Posted by glennled on August 21, 2011

Yesterday, I played “Taps” as part of the military honors accorded a Japanese-American veteran who served in World War II after having first been interned at the Minidoka War Relocation Center in Hunt, Idaho with his family. Born in 1923 in Seattle, he was 18 when the U.S.A. entered the war. Within a year after internment, he enlisted in the Army. He served as a translator of Japanese for the Military Intelligence Service during the reconstruction of Japan. He died 25 December 2010. His wife, also born in Seattle, died 14 July 2011. They were married 61 years.

The graveside service at Evergreen Washelli Cemetery in Seattle was led by the head minister of Seattle Betsuin Buddhist Church. Near the end of the service, the Honor Guard carefully unfolded the American flag and dramatically displayed it to the family and friends. That was my signal to sound “Taps.”

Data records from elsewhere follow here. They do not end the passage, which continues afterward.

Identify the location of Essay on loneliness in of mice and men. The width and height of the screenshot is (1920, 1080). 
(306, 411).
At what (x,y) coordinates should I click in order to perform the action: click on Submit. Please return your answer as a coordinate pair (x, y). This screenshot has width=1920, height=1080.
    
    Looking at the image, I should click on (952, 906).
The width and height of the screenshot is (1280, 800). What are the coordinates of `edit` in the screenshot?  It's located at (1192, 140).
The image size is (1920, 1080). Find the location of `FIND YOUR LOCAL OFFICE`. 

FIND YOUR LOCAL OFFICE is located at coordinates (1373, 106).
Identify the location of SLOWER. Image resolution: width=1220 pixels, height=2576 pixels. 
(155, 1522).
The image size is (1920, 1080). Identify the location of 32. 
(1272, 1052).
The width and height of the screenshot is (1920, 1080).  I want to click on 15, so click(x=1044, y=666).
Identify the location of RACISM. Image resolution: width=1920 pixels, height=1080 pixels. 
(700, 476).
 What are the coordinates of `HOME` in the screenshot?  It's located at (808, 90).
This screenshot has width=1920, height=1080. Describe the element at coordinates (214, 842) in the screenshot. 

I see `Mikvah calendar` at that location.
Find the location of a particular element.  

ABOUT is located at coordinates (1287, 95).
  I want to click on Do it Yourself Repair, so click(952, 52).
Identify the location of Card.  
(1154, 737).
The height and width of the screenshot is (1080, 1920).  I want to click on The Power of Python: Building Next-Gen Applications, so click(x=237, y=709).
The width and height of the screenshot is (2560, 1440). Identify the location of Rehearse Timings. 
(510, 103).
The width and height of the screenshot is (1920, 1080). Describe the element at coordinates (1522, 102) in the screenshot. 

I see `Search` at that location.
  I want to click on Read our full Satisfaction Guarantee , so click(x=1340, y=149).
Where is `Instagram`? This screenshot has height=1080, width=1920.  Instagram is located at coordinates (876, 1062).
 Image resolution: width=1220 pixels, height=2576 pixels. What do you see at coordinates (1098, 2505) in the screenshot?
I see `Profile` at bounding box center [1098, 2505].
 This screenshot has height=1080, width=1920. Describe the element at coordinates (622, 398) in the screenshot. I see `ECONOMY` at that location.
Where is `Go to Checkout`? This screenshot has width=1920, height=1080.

I now own my version of “Taps.” Before, I had been experimenting with slight variations in the way I would play those 24-notes. But as of yesterday, I realized that I’ve now worked out every detail of how I play it. I’ve chosen the key signature, tempo, rhythm, phrasing, and dynamics. I know when to breathe, I know when to use vibrato, I know how long to hold each fermata, I know when to make the notes swell and when to let them fade. Whether loud or soft, I keep the tone solid.

The Honor Guard then folded the flag and presented it to a gentleman in a dark suit. Afterwards, he thanked me.

“Are you his son?” I asked.

“Yes.”

“A good life?” I asked.

“Yes, a wonderful life, a wonderful man!”

I said I served in the Navy and thanked him for his father’s service. I said I would like to know more about his story. “It’s my honor and privilege to play for him today.”